## REQUEST
Identify every line in the listing below that contains the word "coordinates", and copy each of those lines.

- - - - -

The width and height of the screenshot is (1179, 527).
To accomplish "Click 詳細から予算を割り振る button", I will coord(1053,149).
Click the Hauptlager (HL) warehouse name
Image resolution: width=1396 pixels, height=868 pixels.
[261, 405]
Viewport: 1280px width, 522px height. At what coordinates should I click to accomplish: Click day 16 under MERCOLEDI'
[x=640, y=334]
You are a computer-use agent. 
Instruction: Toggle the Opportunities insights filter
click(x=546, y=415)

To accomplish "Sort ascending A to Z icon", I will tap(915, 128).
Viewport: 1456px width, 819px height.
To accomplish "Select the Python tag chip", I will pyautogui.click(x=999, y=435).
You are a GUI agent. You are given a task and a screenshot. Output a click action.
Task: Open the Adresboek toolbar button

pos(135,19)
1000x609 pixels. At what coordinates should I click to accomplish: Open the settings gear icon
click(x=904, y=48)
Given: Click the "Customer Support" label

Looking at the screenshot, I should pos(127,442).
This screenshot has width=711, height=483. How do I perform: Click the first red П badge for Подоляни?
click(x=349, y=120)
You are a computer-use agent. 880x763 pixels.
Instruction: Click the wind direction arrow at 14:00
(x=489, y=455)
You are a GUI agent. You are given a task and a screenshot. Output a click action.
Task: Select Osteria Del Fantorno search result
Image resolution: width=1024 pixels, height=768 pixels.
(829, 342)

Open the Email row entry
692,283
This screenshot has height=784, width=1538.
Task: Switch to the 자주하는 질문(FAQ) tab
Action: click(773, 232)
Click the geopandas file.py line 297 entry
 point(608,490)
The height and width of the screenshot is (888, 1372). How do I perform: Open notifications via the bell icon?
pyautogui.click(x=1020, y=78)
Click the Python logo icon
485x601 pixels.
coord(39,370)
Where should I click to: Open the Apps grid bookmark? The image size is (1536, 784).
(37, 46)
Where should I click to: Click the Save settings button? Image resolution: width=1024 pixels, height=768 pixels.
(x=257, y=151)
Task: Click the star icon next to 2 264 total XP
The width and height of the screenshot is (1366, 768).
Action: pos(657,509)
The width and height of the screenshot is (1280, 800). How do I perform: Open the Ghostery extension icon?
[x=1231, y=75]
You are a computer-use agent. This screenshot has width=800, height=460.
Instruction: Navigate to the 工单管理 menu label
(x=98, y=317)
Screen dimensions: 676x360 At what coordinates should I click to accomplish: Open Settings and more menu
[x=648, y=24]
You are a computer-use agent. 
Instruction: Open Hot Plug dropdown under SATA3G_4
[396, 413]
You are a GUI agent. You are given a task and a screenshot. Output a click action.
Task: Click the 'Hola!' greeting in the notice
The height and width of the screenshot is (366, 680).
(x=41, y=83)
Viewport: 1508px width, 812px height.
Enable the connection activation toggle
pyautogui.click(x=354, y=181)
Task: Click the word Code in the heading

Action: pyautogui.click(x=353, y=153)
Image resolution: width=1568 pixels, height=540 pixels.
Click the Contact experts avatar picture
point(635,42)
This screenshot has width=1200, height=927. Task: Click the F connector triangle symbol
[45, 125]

- - - - -

## CORRECT ANSWER
Viewport: 1280px width, 522px height. At what coordinates should I click to accomplish: Click day 16 under MERCOLEDI'
1000x609 pixels. At what coordinates should I click to accomplish: Open the settings gear icon
Screen dimensions: 676x360 At what coordinates should I click to accomplish: Open Settings and more menu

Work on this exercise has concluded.